**TASK BRIEF**
Where the records below show the word "value" in a line, please copy that line.

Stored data
┏━━

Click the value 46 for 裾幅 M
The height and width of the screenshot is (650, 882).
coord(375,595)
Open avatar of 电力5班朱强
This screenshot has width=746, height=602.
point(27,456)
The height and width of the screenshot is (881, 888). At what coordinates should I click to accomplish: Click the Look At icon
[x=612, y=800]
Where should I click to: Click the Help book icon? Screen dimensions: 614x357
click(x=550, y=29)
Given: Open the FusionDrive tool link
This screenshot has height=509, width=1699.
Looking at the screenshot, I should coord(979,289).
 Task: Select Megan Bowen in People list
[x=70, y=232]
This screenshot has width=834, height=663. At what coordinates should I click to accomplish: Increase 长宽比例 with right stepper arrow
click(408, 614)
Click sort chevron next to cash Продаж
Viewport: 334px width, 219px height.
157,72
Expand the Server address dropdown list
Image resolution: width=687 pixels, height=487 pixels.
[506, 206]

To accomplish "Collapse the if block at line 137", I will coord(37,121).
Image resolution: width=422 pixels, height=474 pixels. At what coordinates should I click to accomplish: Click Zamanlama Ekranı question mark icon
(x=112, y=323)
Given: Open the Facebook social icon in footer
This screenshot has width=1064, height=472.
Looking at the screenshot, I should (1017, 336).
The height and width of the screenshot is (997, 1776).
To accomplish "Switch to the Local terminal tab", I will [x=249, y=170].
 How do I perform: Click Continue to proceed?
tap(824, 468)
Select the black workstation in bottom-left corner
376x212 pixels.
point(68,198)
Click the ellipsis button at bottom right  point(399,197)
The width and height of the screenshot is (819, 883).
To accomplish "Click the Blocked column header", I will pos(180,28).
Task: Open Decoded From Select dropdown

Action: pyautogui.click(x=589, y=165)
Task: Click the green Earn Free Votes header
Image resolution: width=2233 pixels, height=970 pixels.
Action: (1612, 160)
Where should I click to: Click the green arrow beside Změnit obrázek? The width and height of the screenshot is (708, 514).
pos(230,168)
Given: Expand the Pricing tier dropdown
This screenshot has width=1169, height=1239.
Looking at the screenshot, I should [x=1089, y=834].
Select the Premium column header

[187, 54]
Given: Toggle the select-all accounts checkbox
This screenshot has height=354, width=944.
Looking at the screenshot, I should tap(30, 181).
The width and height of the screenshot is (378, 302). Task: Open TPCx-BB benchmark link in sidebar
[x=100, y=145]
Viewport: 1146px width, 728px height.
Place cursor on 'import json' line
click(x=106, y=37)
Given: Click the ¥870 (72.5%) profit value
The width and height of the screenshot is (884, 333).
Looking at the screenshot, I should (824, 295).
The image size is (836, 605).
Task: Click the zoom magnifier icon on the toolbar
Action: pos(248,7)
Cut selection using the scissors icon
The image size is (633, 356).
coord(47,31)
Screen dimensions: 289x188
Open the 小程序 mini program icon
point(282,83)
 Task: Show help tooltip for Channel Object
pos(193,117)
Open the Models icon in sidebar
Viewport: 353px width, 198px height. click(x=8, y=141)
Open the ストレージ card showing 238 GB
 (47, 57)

┗━━

**RESULT**
Click the value 46 for 裾幅 M
Given: Click the ¥870 (72.5%) profit value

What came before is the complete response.